Semi-realistic PayPal wallet releasing PYUSD token over a world map highlighting 70 markets, with a custody shield.

PayPal widened the reach of its dollar-backed stablecoin, extending access to PayPal USD, or PYUSD, across 70 markets. The expansion pushes PYUSD deeper into global payments while increasing its relevance for cross-border settlement, remittances, and wallet-based dollar balances.

The rollout also sharpens the compliance and operating questions around the product. PayPal is presenting PYUSD as a faster and more accessible settlement tool, but its utility still depends on a patchwork of local rules, feature restrictions, and custody arrangements that vary by jurisdiction.

A broader payments footprint with regulated issuance

PYUSD is issued by Paxos Trust Company and, according to PayPal’s announcement, sits within a framework of U.S. federal supervision that includes links to oversight by the Office of the Comptroller of the Currency. PayPal says the stablecoin is fully backed by U.S. dollar deposits and short-term Treasuries, a structure it argues supports stability and has helped the token exceed a $4.1 billion market capitalization since launching in 2023.

PayPal is positioning the product as a practical payments instrument rather than simply a crypto-native trading asset. The company argues that PYUSD can reduce remittance friction, speed up merchant settlement, and allow users in underbanked or volatile-currency markets to hold a dollar-pegged balance directly inside PayPal wallets.

The expansion appears especially relevant in markets where access to dollar liquidity matters. Reporting cited countries such as Colombia, Uganda, Peru, and Malawi as examples where PayPal expects wallet-based PYUSD balances to become an alternative to immediate conversion into local currency.

Access has expanded, but functionality remains uneven

Despite the broader geographic rollout, PYUSD is not being offered in the same way everywhere. PayPal has already imposed regional limits, including restricting access in Singapore to business accounts only and excluding consumer availability there.

Feature parity also remains incomplete across markets. Reward programs available to some U.S. users, reported at around 4% annually for certain accounts, are not available in Singapore or the United Kingdom, showing that PayPal is tailoring product economics to local regulatory conditions.

That creates a different operating profile from open, non-custodial stablecoins. PYUSD remains closely tied to the PayPal ecosystem and Paxos custody, while external wallet transfers and decentralized application integrations are still limited, making the product more controlled but also less flexible.

For corporate treasuries and service providers, that means the opportunity comes with a clear checklist of operational questions. Liquidity, reserve transparency, custody segregation, reconciliation procedures, and contractual recourse against the issuer all become immediate due-diligence priorities when evaluating PYUSD for real settlement use.

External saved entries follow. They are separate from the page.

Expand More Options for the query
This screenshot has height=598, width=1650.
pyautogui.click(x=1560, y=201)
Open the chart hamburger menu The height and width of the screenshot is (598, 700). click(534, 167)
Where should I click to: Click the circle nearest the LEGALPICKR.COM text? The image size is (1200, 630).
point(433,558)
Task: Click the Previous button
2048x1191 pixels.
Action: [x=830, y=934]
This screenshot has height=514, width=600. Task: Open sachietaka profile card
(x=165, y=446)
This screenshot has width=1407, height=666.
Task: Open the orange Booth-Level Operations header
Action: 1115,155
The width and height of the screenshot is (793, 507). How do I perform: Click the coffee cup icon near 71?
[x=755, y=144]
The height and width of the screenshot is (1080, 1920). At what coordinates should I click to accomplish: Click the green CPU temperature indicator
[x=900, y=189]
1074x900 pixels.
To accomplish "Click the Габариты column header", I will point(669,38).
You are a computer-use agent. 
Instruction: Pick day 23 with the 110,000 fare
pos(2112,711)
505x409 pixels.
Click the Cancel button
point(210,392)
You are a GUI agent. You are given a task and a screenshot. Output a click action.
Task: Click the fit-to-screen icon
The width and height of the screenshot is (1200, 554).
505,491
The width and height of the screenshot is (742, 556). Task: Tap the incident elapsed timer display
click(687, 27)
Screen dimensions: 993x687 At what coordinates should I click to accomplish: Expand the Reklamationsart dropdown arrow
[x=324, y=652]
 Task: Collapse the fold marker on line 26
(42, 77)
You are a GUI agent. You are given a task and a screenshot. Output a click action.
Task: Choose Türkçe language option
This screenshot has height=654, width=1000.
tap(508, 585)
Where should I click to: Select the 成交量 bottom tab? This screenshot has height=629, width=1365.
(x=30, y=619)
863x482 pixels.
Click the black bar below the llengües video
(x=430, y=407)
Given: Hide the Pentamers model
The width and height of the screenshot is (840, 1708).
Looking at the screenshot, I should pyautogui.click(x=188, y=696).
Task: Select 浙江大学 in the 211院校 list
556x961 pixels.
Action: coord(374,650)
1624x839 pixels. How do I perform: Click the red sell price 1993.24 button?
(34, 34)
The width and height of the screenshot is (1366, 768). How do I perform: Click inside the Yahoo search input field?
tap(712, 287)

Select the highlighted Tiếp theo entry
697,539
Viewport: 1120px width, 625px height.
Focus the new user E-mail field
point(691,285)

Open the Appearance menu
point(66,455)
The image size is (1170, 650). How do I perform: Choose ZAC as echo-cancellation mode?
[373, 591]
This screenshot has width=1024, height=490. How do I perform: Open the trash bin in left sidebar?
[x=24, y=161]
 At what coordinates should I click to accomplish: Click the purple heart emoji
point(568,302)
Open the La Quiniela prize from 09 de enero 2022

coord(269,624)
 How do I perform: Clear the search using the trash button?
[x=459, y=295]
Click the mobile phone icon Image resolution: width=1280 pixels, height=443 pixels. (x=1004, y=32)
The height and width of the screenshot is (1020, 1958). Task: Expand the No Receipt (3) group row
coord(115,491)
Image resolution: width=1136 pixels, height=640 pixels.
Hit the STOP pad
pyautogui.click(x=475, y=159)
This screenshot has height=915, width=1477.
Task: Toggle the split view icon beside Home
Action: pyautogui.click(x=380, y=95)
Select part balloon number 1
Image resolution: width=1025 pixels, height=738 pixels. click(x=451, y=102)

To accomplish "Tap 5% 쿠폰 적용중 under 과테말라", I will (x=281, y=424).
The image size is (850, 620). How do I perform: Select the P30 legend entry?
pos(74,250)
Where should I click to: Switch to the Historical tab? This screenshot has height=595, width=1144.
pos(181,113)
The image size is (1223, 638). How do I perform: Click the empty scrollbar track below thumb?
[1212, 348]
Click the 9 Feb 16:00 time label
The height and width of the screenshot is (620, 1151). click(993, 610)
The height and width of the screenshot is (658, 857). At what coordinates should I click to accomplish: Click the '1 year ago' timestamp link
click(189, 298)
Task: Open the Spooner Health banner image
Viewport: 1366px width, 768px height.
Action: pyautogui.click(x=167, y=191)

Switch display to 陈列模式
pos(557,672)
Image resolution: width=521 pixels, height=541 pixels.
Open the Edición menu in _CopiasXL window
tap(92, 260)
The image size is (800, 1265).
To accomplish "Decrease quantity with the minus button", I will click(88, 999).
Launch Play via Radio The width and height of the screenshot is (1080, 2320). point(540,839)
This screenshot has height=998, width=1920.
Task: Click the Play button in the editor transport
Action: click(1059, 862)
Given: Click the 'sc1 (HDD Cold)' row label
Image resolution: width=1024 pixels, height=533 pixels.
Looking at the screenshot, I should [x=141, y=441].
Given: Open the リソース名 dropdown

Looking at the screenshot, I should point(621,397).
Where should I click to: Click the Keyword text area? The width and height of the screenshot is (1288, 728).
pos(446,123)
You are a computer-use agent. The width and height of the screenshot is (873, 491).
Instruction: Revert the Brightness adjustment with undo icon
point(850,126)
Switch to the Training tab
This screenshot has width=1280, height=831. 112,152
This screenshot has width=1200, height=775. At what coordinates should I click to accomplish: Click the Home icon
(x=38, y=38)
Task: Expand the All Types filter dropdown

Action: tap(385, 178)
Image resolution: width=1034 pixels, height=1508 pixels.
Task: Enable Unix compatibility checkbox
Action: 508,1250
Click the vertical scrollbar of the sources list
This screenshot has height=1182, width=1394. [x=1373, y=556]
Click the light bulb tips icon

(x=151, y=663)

The opportunity is real, but so is the compliance burden

The expansion gives PYUSD a larger global footprint and strengthens its position inside one of the world’s largest payments platforms. At the same time, wider access does not remove the need for careful monitoring of reserve disclosures, auditability, regional restrictions, and the consistency of features across markets.

For firms that may integrate or hold PYUSD, the practical priority is straightforward. Compliance teams and treasuries will need to fit PYUSD into existing AML and KYC controls, custody frameworks, accounting treatment, and continuity planning before treating it as a reliable part of cross-border cash management.